Mandy Bradley needed a heart transplant as soon as possible.
Last summer, an ambulance rushed the 25-year-old to the University of Minnesota Medical Center, Fairview, where she waited for a donor. If she didn’t get one within two weeks, she would
likely die.
But on her 13th day on the waiting list, she was matched with the heart she needed — a feat that normally takes close
to two years.
“I was very fortunate,” she said.
Patients like Bradley receive organ transplants at the University on a regular basis. Last week, the University celebrated the 50th anniversary of its first successful transplant with a fundraiser gala and a patient education event. But a shortage of donors and a relatively isolated geographic location have created obstacles for the
program.
The University has a history of medical firsts, including the world’s first successful pancreas transplant, the first use of a portable pacemaker in a patient and the first bone marrow transplant.

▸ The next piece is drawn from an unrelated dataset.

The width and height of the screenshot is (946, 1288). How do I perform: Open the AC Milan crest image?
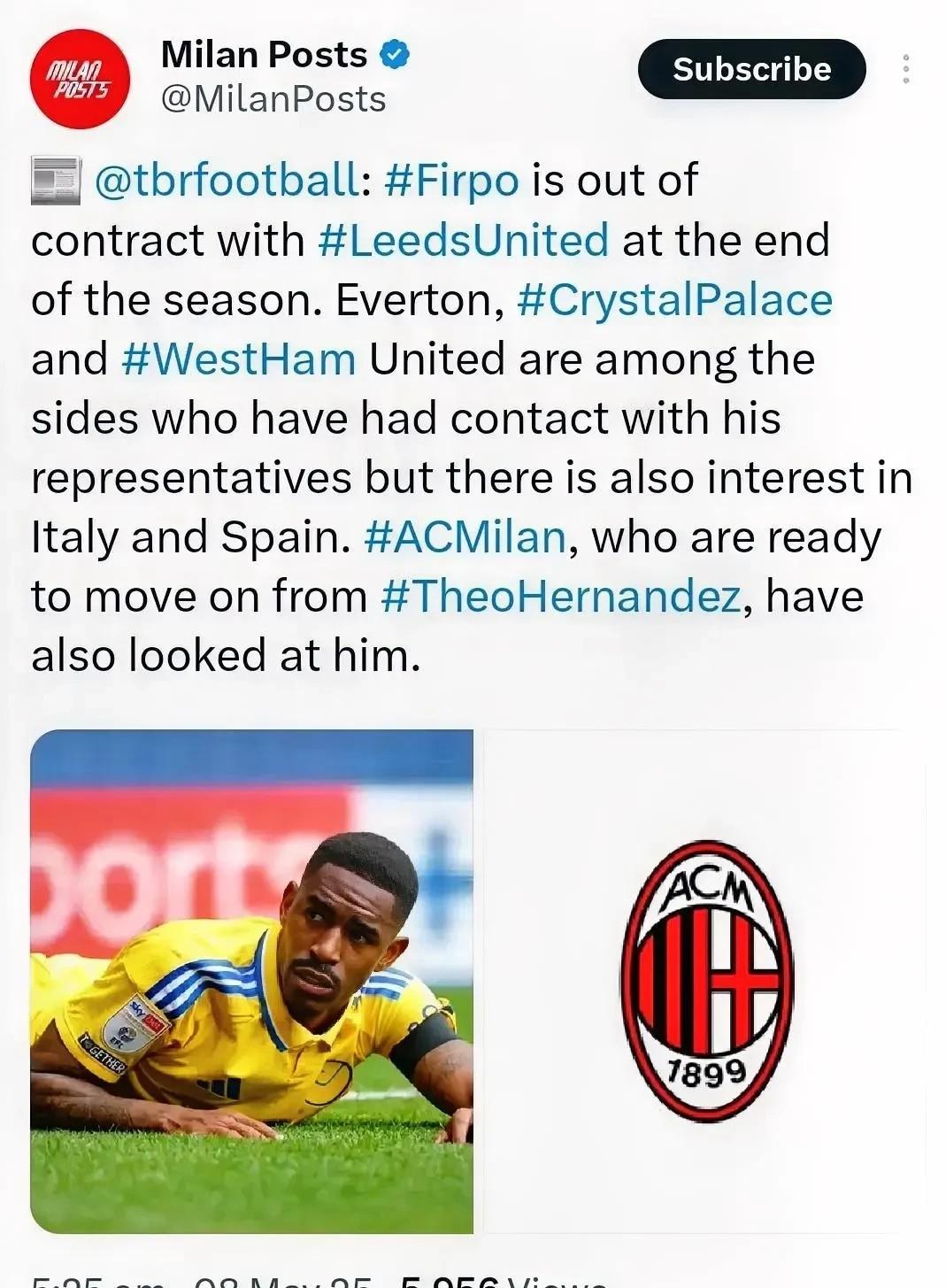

But now that many institutions perform the same surgeries, the University isn’t as “visible” in terms of a high volume of transplants, said Dr. Hassan Ibrahim, medical director of the University’s kidney transplant program.
“We continue to be one of the premier centers in transplantation,” he said. “We’d like to create more opportunities for research to really regain that kind of No. 1 spot.”
Ibrahim said he thinks creating new approaches to increase donation from living people will help reach that goal.
Half a century ago, physicians at the University performed the institution’s first successful organ transplant — and became one of the first institutions in the world to do so — by transferring a kidney
between twins.
Since then, University surgeons have performed more than 10,000
transplants.
The University is still cutting-edge in terms of organ transplant technology, said Dr. Cindy Martin, an assistant professor and heart failure transplant cardiologist and Bradley’s
doctor.
The University has been a leader in circulatory assist devices that help patients with weak hearts live longer, Martin said. Many other hospitals send employees to the University for training on new devices like the circulatory assist devices.
“Many of the firsts were done here,” she said, “but it’s our goal here not to just accept that and live with our history, but to continue to move that forward.”
Wait times increase
Today, issues like a lack of donors plague the entire field.
Wait time to receive a kidney transplant from a deceased donor has increased drastically. In the mid-1980s, Ibrahim said, the wait time in Minnesota was about six to nine months. Now, it’s
five years.
Ibrahim said he thinks the wait has increased because the number of individuals on the transplant list has grown but also because of better safety and
traffic laws.
In the past, he said, many donors were victims of vehicle accidents, but now laws like the seat belt requirement keep passengers safer.
For heart transplant patients, today’s technology can help patients with heart failure live longer, which increases the demand,
Martin said.
An optimistic predicted heart transplant wait time for an average-sized person with the most common blood type would be about two years, she said.
Of those with the most advanced form of heart failure, she said, 90 percent die within one year.
Another issue with heart transplants is that a heart is only usable for a limited time outside of the body, Martin said.
For Minnesota, this is a particularly acute problem, she said, because its closest geographic neighbors are places like Canada — which mainly provides organs to its own citizens — and the Dakotas, which are sparsely populated.
Heart donations usually come from suicide victims, motor vehicle accidents or gunshot deaths, where the heart is still intact, Martin said.
Eventually, she said, researchers hope to be able to treat those with heart failure before they need a transplant.
“We are making progress,” she said. “It’s going to take time.”
For Bradley, receiving a heart transplant was life-changing.
Although she’s written to the donor’s family, she said she hasn’t heard back from them and doesn’t know anything about her donor. Hospitals withhold that information for privacy reasons, she said.
“That donor is the only reason why I’m alive today,” she said. “It means the world to me.”